簡體   English   中英

如何通過Java代碼獲取替換/重定向的URL

[英]How to get replaced/redirected URL by java code

解析網頁時,我得到鏈接href = http://www.onvista.de/aktien/snapshot.html?ID_OSI=36714349在瀏覽器中發布此鏈接時,它將替換為“ http://www.onvista .de / aktien / Adidas-Aktie-DE000A1EWWW0 ”並正確呈現。 但是用Java我無法檢索頁面。 我使用了下面的示例,在這里建議顯示重定向的URL。

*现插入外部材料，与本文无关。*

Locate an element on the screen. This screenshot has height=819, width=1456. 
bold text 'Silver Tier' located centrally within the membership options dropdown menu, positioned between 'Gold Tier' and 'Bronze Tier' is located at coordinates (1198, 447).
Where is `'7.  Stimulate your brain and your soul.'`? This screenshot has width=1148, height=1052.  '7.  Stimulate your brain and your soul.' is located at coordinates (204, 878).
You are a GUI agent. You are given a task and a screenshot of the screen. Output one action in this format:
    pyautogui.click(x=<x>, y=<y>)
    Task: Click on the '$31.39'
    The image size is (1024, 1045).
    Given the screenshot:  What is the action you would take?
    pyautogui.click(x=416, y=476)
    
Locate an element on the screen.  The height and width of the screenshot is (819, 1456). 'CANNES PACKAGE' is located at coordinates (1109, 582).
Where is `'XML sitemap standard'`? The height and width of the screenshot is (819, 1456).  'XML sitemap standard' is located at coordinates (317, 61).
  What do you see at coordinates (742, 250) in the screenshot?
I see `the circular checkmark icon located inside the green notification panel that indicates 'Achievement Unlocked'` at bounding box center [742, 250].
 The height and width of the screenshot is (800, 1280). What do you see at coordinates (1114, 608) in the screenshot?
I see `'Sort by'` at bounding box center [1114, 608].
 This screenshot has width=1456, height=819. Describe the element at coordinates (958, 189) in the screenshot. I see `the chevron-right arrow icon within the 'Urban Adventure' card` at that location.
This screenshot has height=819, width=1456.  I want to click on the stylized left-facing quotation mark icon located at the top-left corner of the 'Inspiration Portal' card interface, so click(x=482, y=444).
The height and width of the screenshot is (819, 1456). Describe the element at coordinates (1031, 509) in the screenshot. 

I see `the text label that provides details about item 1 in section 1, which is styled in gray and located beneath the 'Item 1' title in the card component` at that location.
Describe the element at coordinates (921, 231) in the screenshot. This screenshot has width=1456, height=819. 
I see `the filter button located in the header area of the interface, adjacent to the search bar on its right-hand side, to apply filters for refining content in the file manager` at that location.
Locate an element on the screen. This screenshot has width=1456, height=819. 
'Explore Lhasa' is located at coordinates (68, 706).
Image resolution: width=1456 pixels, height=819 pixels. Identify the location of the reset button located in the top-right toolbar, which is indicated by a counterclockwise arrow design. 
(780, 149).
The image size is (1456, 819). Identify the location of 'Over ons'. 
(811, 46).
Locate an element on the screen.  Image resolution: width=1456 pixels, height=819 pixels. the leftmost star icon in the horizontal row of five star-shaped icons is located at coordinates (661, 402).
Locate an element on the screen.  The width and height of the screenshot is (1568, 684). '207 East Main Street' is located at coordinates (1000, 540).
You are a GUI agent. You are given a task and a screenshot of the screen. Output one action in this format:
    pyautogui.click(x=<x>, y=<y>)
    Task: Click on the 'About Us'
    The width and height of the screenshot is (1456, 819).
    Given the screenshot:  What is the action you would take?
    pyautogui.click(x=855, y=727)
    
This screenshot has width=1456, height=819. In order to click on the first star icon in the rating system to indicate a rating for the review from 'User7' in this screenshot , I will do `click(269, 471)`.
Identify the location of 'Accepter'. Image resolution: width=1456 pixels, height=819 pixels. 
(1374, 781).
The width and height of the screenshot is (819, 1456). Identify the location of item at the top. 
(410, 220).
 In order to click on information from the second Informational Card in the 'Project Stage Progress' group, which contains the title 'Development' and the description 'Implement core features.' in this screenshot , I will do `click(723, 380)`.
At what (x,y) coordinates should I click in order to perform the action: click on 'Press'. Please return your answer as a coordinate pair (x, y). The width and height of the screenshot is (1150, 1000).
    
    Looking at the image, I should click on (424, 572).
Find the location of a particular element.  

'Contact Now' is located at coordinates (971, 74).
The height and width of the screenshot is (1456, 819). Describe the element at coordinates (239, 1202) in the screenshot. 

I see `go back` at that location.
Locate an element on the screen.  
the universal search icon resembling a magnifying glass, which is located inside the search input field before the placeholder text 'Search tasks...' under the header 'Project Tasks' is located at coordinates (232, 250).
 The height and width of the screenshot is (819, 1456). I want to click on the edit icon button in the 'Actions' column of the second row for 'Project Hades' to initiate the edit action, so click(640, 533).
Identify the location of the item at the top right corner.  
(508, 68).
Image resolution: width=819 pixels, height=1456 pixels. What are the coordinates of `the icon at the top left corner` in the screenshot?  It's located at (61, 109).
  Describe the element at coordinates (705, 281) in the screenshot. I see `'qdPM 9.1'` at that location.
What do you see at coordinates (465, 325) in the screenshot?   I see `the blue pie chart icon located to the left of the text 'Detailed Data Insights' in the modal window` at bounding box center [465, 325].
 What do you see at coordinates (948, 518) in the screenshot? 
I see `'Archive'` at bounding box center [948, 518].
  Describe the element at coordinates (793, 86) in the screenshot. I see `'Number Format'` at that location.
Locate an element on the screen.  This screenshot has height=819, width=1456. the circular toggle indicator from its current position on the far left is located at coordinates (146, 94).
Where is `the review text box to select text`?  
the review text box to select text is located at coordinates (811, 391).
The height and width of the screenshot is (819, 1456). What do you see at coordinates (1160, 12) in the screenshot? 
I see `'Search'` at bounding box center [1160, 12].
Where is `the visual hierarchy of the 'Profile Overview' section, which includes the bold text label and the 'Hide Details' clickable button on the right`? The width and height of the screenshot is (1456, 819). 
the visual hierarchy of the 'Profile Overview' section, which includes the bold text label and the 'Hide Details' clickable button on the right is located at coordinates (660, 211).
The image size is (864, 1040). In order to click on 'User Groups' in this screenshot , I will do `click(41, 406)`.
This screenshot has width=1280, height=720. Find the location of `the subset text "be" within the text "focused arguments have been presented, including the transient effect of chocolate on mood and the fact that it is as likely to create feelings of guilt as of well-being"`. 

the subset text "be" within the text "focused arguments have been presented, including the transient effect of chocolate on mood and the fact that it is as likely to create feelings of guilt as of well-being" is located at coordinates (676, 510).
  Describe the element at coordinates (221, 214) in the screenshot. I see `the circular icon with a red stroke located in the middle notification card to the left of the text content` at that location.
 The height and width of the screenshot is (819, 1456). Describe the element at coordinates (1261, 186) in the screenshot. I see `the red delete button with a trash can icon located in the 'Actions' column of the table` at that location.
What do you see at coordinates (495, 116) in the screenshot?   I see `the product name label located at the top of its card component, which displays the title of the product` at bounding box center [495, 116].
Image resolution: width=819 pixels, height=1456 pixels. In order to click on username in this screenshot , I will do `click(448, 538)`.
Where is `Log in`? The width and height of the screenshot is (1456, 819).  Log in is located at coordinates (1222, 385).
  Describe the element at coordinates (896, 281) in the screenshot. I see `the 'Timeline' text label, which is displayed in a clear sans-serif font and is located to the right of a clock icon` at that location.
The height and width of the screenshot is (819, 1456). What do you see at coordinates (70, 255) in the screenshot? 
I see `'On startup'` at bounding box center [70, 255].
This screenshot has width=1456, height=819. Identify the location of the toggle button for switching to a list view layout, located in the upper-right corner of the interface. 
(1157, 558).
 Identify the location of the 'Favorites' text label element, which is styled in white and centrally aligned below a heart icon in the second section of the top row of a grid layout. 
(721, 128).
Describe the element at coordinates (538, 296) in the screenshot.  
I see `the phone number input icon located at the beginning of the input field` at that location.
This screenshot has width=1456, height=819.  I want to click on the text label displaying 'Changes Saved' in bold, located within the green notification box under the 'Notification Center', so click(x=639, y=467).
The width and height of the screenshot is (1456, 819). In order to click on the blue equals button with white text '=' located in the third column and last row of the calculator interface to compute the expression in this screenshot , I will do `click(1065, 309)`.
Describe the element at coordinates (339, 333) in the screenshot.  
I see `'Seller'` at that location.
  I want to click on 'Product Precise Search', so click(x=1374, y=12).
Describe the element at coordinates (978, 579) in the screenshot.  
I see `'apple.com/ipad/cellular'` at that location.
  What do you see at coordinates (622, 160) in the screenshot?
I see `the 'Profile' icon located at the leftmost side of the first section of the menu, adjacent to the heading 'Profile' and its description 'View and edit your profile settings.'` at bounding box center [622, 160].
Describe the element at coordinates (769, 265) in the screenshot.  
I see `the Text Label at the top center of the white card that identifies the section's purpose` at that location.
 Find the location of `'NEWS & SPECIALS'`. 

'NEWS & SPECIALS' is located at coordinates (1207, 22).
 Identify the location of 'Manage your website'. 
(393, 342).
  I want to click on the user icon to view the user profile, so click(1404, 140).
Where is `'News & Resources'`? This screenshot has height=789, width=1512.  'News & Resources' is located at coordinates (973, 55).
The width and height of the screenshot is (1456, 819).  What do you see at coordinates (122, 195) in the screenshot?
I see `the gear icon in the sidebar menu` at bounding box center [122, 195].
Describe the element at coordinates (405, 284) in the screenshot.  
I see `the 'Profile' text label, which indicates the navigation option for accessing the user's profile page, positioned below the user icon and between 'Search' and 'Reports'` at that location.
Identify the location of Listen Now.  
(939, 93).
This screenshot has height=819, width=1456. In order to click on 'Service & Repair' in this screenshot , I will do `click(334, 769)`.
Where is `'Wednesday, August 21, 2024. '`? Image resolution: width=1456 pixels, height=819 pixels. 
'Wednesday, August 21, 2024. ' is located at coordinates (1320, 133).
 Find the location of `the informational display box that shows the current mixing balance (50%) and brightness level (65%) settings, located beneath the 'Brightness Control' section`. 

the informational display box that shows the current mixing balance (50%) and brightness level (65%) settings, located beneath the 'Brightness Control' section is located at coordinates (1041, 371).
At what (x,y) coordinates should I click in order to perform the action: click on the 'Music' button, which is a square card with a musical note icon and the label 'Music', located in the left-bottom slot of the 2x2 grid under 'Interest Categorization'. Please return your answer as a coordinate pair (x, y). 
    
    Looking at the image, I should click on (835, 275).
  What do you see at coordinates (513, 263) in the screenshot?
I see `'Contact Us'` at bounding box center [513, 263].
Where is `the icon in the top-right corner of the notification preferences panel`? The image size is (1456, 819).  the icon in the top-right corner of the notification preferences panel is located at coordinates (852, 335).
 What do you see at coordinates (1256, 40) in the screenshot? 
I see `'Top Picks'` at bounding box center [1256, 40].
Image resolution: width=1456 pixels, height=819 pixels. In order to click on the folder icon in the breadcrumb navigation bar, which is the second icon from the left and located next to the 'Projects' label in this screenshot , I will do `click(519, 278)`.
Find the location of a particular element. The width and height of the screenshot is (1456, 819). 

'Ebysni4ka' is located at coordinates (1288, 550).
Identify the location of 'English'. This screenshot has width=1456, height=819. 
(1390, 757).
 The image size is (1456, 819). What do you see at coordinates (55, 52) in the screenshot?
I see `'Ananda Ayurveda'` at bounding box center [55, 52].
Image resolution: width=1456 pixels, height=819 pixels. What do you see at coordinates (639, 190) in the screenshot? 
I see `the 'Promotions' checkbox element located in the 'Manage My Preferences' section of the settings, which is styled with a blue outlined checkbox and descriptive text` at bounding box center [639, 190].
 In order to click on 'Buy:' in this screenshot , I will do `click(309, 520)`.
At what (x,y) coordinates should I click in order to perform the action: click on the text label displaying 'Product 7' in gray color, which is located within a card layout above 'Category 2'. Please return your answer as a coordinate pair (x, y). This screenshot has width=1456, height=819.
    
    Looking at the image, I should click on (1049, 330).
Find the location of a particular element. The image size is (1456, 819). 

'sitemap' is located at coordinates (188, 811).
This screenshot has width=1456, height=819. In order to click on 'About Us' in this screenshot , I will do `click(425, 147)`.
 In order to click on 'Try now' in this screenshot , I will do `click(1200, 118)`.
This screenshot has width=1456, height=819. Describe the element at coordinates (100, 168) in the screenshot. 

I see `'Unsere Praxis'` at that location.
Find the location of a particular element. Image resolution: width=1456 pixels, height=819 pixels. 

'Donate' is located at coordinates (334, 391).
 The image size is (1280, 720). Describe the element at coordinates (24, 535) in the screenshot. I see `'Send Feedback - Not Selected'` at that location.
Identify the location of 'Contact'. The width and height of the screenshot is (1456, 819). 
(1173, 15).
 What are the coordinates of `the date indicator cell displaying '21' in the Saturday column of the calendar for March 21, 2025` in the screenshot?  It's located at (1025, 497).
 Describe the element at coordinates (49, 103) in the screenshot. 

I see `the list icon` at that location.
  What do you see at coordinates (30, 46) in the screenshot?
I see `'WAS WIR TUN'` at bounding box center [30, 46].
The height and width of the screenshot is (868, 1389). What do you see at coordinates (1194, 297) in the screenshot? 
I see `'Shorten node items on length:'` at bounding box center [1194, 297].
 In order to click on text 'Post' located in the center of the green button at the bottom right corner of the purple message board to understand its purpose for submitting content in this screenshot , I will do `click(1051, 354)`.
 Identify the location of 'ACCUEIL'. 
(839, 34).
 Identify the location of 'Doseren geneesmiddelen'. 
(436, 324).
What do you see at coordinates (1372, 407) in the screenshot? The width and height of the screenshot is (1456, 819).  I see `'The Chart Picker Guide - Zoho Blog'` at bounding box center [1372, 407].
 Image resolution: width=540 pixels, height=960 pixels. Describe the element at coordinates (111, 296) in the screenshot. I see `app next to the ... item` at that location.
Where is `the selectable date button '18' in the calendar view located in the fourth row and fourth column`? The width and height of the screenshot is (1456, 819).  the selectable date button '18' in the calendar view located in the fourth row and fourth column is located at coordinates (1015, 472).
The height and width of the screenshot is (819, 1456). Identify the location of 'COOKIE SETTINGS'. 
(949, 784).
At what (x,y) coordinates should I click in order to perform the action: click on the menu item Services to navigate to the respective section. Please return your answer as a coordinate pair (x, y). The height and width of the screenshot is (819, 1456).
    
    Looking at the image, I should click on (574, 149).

import java.io.IOException;
import java.io.InputStream;
import java.net.MalformedURLException;
import java.net.URL;
import java.net.URLConnection;

public class GetRedirected {

    public GetRedirected() throws MalformedURLException, IOException {
        String url="http://www.onvista.de/aktien/snapshot.html?ID_OSI=36714349";
        URLConnection con = new URL( url ).openConnection();
        System.out.println( "orignal url: " + con.getURL() );
        con.connect();
        System.out.println( "connected url: " + con.getURL() );
        InputStream is = con.getInputStream();
        System.out.println( "redirected url: " + con.getURL() );
        is.close();
    }

    public static void main(String[] args) throws Exception {
        new GetRedirected();
    }
}

但是,它在帶有附加錯誤消息的“ InputStream is = -statement”處失敗。 我該如何解決。 任何想法都歡迎。

原始網址:www.onvista.de/aktien/snapshot.html?ID_OSI = 36714349

連結網址:www.onvista.de/aktien/snapshot.html?ID_OSI=36714349

線程“主”中的異常java.io.IOException:服務器返回了HTTP

響應代碼:403表示URL:www.onvista.de/aktien/snapshot.html?ID_OSI=36714349

在sun.net.www.protocol.http.HttpURLConnection.getInputStream(未知源)

在de.gombers.broker ....

常見錯誤:當HttpURLConnection響應的HTTP狀態代碼指示錯誤(AFAIK> = 400)時,訪問getInputStream()會引發異常。 您必須檢查getResponseCode() ,然后決定是否必須調用getInputStream()getErrorStream() 因此,應該先調用getResponseCode()而不是調用getInputStream() getResponseCode()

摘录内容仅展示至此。